In some respects, John Cassavetes’ ''Shadows'' (1959) was a particularly important link to the chain that led to Mailer’s first three films. Shot on location in New York with an improvised story, the fictional film exemplifies the
kind of raw and authentic vitality that Mailer would seek a decade later. However, Mailer’s visual style would be quite different than Cassavetes’ style.
Mailer’s departure from all of these earlier examples came in part due to
his embrace of direct cinema. Handheld camera and existing lighting mark
his first three films. While Pennebaker and others had already made direct
cinema documentaries, they were still exploring its possibilities when Mailer
began his filmmaking career. He directed ''Wild 90'' and ''Beyond the Law'' in
1968, the same year that the Maysles Brothers completed ''Salesman'' (1968).
Two years later, Mailer finished ''Maidstone'' at roughly the same time that the Maysles Brothers finished ''Gimme Shelter'' (1970).
In other words, rather than simply being inspired by a movement that had stopped moving, Mailer conducted his own fictional experiments while direct cinema was the prevailing force in documentary film.
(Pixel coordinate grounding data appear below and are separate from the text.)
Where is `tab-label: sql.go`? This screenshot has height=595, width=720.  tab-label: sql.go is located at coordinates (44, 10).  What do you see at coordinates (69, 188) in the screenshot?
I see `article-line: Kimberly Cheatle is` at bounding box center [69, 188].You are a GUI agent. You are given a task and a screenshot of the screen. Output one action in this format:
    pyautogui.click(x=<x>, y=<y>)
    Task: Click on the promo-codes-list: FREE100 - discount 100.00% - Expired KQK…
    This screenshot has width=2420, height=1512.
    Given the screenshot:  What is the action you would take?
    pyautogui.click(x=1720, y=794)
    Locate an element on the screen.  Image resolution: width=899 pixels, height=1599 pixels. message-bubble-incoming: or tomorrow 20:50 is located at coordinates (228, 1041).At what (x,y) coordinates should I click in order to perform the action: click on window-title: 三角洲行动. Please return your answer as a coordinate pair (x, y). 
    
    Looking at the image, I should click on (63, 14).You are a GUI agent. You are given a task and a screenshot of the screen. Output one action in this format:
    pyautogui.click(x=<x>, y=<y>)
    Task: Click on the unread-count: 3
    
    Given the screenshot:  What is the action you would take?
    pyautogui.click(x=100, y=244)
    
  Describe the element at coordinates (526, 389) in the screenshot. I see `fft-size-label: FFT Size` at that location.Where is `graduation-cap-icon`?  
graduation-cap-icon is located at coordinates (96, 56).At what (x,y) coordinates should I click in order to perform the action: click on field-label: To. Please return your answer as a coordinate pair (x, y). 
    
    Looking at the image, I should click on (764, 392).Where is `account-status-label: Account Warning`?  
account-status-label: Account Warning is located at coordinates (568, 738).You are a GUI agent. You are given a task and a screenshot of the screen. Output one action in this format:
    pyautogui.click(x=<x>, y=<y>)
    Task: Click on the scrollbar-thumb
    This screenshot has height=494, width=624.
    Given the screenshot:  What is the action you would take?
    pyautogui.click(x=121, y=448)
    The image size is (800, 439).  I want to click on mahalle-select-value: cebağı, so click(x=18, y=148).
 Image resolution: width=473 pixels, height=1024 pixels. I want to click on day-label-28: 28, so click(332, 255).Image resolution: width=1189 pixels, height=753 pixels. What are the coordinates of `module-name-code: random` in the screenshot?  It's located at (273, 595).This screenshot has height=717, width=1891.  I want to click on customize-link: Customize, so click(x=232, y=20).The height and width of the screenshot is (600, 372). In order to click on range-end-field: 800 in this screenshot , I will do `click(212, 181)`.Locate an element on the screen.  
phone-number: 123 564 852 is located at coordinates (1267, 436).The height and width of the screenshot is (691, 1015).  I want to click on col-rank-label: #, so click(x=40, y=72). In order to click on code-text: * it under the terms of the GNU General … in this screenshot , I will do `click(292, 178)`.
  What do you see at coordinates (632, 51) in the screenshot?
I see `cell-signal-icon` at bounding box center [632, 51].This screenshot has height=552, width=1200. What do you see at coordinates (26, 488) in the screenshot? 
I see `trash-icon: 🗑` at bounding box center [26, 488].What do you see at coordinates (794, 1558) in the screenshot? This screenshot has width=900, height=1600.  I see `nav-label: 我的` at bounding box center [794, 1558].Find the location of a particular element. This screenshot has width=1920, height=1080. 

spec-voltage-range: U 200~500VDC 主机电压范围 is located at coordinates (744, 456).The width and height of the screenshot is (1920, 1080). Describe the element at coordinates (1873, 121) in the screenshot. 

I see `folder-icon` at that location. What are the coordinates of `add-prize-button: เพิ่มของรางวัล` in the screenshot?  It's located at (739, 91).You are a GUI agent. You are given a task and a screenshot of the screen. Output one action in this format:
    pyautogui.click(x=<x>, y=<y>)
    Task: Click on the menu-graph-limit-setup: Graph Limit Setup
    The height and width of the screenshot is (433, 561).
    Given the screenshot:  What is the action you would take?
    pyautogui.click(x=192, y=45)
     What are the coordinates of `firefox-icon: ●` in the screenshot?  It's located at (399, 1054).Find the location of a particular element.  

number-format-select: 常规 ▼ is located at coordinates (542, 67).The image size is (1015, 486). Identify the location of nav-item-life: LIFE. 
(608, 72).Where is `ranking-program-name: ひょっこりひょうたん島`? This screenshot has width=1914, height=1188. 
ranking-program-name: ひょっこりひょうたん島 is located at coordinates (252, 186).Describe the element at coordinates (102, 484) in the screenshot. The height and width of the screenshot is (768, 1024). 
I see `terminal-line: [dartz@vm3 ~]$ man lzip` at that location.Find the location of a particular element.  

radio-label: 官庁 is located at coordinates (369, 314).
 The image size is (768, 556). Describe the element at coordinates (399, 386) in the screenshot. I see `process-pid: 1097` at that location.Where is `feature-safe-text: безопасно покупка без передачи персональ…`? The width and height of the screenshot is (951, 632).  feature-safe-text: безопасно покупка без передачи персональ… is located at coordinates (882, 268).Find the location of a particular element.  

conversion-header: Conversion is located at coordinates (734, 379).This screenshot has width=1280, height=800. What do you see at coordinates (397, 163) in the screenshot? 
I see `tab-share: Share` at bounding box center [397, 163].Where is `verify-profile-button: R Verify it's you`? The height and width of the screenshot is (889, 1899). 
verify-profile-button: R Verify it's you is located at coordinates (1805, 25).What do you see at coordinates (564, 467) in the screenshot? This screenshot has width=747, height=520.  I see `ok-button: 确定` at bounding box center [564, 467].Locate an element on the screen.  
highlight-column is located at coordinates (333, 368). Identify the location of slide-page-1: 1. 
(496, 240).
His films not only appropriated then-recent film history, but also engaged in a conversation with the unfolding present. Perhaps that is why, as Mailer tells us in “A Course in Filmmaking,” his ideas were a “conception which was more or less
his own, and he did not feel the desire to argue about it” (217). Put another way, he did not believe his films incorporated very much film history.
Of Mailer’s first three films, the inaugural ''Wild 90'' is the most austere. Onscreen text informs us, “Once three guys from Brooklyn were hold up in
a room and couldn’t get out for various vague reasons.” These guys, who are
“Maf Boys,” have already spent 21 days in that location when we meet them. One is Prince, played by Mailer. Another is Buzz Cameo, who shares his first name with Buzz Farber, the actor who portrayed him. The third is Mickey (aka, “20 Years”), who also bore the same first name as the man who assumed the role: Mickey Knox, the only one of the three who was a professional film actor.